Megamirror or Windscoop?
I
read that some astronomers sought thermal signatures for Dyson spheres in
distant galaxies, and found none. I am not surprised, for I think that
megastructures of the Dyson/Niven/Banks form are impractical.
Any
large astroengineered structures would be heavy, fragile and expensive. They’d
also be obsolete once built. They’d need constant upkeep and central control,
but with long communication latencies due to lightspeed limits. For instance,
in one of Bank’s Orbitals, the AI in the Hub will constantly be 1.5 seconds
behind the time, yet it must busy-body in real time. And a ringworld is 16
light-minutes across. Orbitals have
awful internets, and ringworlds can have no internet at all.
Orbitals,
Ringworlds and Spheres all grab for maximum power, but must be so big that they
sacrifice communications speed. How very 20th-century of them.
Elsewhere I have discussed my “Wet Star” alternative, which matches power to
habitat rather than the other way around. Who needs a star when you have a
comet and a fusor? Also, small worlds have fast Internet. Who needs a
quadrillion watts when you have a quadrillion apps?
Dyson
originally intended a modular Sphere, made of zillions of space habitats,
orbiting independently, between them obscuring the disk of their star. I worry
about traffic control for such a mob, and the possibility of a debris cascade.
A Dyson sphere would inevitably be swarming with junk. Nuts, bolts, paint
chips, dropped tools, all flying at orbital speed. (Just like in LEO now!) This plus natural
meteorites and micro-meteorites will turn Dyson-sphere space into an
environment constantly erosive and occasionally explosive. And the larger the
structure, the bigger the risk.
Which
brings me to the question: megamirror or windscoop? Imagine two space habitats.

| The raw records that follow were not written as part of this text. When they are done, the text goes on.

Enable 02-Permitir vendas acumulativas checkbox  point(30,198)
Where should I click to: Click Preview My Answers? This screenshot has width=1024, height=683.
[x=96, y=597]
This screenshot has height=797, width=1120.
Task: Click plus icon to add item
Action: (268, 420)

One powers itself by a huge mirror; let’s say 100 km^2 in area. The other
deploys a Bussard ramscoop to scoop up the solar wind, which it feeds to its
fusion reactor.
The
mega-mirror system is simpler; all it needs is the mirror and a heat engine at
the focus, whereas the windscoop system needs the windscoop and a fusion
reactor. But I think the megamirror is more vulnerable to micrometeorites. Even
if they only dull its sheen, that would reduce efficiency. Whereas a windscoop
is mostly EM fields and empty space. If a paint chip cuts a wire, then just
send the robot to repair section 17-B.
I
wonder, which has more power content? The sunlight passing through a given
km^2, or the solar wind, once put through a fusor? On the one hand, that wind’s
kind of thin; on the other hand, E = mc^2.